The International Criminal Tribunal for Rwanda (ICTR) said that Callixte Nzabonimana had been arrested at Kigoma in Tanzania and was expected on Tuesday at its own detention centre in the east African country.
Nzabonimana, 55, was youth minister in the mainly Hutu government during the killings of April-July 2004 and was sought by the ICTR for genocide, complicity to genocide and direct and public incitement to genocide.
A member of the presidential party at the time, the National Republican Movement for Democracy and Development (MRND), Nzabonimana is accused of taking part in a plan to eliminate Rwanda's Tutsi minority and opposition Hutus.
The ICTR, which was formed late in 1994 to try key suspects in the genocide of about 800 000 people, itself sits in the Tanzanian town of Arusha.
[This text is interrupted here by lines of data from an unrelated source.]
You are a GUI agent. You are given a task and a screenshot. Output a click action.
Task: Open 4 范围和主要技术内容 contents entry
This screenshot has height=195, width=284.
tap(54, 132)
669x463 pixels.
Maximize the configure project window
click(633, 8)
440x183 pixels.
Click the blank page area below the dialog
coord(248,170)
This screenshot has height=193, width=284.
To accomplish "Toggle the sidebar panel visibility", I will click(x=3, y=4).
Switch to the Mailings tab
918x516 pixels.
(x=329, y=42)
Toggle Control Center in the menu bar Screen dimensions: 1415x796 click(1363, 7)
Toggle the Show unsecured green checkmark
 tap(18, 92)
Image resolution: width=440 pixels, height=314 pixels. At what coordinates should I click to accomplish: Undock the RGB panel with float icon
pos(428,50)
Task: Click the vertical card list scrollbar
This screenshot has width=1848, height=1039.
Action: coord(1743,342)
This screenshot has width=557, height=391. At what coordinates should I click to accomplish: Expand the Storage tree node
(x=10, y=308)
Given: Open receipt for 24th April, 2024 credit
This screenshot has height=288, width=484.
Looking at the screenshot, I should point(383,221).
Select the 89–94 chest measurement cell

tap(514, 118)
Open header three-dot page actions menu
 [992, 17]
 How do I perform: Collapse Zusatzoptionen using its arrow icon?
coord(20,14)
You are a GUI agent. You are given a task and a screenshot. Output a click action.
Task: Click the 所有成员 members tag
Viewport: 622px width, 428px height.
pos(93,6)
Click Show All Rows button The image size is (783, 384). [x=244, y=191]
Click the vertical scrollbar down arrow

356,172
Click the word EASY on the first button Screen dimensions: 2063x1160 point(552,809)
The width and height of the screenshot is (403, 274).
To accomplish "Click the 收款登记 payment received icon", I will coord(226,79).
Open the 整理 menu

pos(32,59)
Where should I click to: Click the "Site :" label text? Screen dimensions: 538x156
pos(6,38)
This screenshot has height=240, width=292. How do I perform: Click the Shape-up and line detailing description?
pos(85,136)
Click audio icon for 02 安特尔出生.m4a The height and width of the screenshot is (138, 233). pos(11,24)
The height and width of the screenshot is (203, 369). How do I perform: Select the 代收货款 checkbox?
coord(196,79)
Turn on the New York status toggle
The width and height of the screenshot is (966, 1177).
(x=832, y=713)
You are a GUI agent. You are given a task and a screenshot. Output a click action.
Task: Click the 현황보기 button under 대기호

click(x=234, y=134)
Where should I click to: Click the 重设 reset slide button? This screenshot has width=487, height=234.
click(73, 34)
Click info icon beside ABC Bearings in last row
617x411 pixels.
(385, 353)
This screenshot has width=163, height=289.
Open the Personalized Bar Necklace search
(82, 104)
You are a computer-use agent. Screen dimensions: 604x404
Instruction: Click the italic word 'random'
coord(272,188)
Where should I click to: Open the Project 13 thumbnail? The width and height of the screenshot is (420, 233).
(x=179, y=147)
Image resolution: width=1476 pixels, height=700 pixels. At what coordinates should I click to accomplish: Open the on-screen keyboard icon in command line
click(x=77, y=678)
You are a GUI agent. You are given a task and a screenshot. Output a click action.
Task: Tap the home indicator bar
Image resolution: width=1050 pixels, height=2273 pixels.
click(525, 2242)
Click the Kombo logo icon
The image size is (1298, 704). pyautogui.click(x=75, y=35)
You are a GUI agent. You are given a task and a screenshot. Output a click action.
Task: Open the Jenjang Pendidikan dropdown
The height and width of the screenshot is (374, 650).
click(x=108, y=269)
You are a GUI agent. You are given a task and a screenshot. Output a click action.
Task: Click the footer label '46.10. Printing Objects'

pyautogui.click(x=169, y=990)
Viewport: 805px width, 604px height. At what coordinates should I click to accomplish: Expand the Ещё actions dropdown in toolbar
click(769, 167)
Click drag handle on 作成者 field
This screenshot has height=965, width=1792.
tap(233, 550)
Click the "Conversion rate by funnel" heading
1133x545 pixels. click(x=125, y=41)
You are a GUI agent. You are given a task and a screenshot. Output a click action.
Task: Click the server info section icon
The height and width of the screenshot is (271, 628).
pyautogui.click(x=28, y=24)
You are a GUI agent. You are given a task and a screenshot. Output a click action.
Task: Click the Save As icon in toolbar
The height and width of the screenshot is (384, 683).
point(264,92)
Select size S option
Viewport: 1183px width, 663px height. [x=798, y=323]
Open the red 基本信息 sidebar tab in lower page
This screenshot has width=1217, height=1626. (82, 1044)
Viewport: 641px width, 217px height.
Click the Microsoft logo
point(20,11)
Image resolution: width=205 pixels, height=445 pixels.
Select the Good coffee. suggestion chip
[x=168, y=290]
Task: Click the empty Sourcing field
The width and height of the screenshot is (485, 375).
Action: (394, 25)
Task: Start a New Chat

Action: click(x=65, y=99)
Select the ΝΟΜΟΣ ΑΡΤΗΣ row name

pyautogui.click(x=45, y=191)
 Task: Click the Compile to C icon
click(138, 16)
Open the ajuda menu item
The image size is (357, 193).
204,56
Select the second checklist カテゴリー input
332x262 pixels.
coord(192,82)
It has convicted 30 people and acquitted five suspects.
The Attorney General of the Republic of Rwanda, Martin Ngoga, welcomed the arrest.
"It is a positive gesture on the part of Tanzanian judicial authorities who played a role in tracking down the alleged war criminal," Ngoga said, pointing out that the Rwandan justice system had also issued an arrest warrant against him.
News of the arrest came on the day President George W. Bush visited Rwanda and paid tribute to the memories of the 800 000 victims slaughtered in the genocide.
The US president, who toured a memorial in the Rwandan capital Kigali to the killings, said: "It's a moving place that can't help but shake your emotions to their very foundation."
"It reminds me that we must not let these kinds of actions take place, and that the people of Rwanda need help to reconcile and move forward after a brutal period," he said, with US First Lady Laura Bush at his side.